For the purposes of discussion here, you can imagine we have a data model that is something like:

respondent with demographic attributes
region associations for that respondent
survey responses for that respondent
application users
application user<>region associations

Our basic requirement are:

Users should be able to see aggregated views of response (e.g. averages, sums, etc)
Users should be able to filter and pivot that response based on respondent facts (e.g. pivot by gender, filter by two or three other demographic fields)
If the filters reduce the dataset size below a certain threshold(e.g. if the filters applied result in less than 5 respondents in the dataset) the aggregated values should be hidden
Some users can see detailed information about the repsondents in their region but should only see restricted aggregated data across all regions for comparison & benchmarking purposes.
Filtering & pivoting of data should be near realtime (<1s responses ideally)
New data is loaded multiple times a day and load times should remain low (<5min/app ideally)

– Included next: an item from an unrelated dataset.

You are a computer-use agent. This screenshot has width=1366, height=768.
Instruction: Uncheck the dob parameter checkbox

There are a few issues that we've encountered:

In order to generate the aggregated metrics on the fly, we need to grant access to row level access to the underlying response data. We could implement the confidentiality thresholding in our measure definitions. However, given that users have access to the row level data and Qlik integrations use a client-side websocket based connection to get data, a nefarious users could get access to the underlying row level data by using that websocket connection to build a custom chart with the raw data. This is true for both custom enigma based integrations and higher-order integrations using iframes or visualizations since they all open a websocket in user-space.
Supporting comparisons to a larger dataset with rich filtering means we could not use section access for restricting the more detailed data. This means we'd have to implement custom security & section access rules in our application in ways that cannot be bypassed by a nefarious user editing client-side logic.
To support filtering by arbitrary demographic combinations, a pre-aggregated data model in Qlik would need to compute potentially a few dozen billion combinations (we can have upwards of 100+ unique filters that can be applied in combination). This seems prohibitively expensive to compute at load time and does not allow us to leverage a lot of the power of Qlik for dynamic reporting.

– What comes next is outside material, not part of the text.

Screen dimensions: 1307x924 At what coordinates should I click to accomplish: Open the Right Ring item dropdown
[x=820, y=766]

Approaches we've been investigating involve things like proxying the websocket connection through a server we own to implement additional permission & filtering logic to ensure that users are not making ad hoc queries against the data, or making compromises on our product requirements to better match Qlik's security story. Neither of those seem like particularly great.

Has anyone encountered this type of security/privacy requirement in their Qlik implementation? How have you approached those challenges?

Thank you!

marcus_sommer · ‎2023-11-16

I think I would try to go with a classical section access approach - by using a Fact Table with Mixed Granularity - Qlik Community - 1468238. This means the various totals will be aggregated within the script and per concatenate added to the detail-data. Also an extra field is added which contains the information if the record is a total- or a detail-information which is further used as part of the reduction-key from the section access. The total-users will only get the totals and the detail-users only the details - means both will be restricted to a certain data-set. All aggregations within the UI should be working as if it would be a normal dataset without these extra measures.

Of course it will increase the number of records but assuming that the average aggregation-rate in regard to the records are about 90% it would results in about 10% more records by a rather not significantly increasing the distinct number of field-values and should be therefore have no essential impact on the UI performance.

By the reload-side it would be different because aggregations especially against a larger amount of grouping-fields are quite heavy transformations. But within a well-designed multi-layer incremental loading approach it might be solvable within the available refresh-time.

Another respectively an additionally approach could be to Mask or de-identify data for certain users using S... - Qlik Community - 1496092 and/or to double the relevant fields and using OMIT to control which one is displayed for the user. Restrictions in the way to show details or masked data or totals in regard to the number of possible values are quite difficult to solve and will probably also need some pre-counting in any extra flag-fields.

seckenrode · ‎2023-11-16

Thanks Marcus,

The fact table with Mixed Granularity seems aligned with some of the pre-aggregated data model solutions. I might be missing something about how that approach doesn't expand rapidly with the distinct number of field-value combinations. When I've considered this approach before, we've been worried about that expansion.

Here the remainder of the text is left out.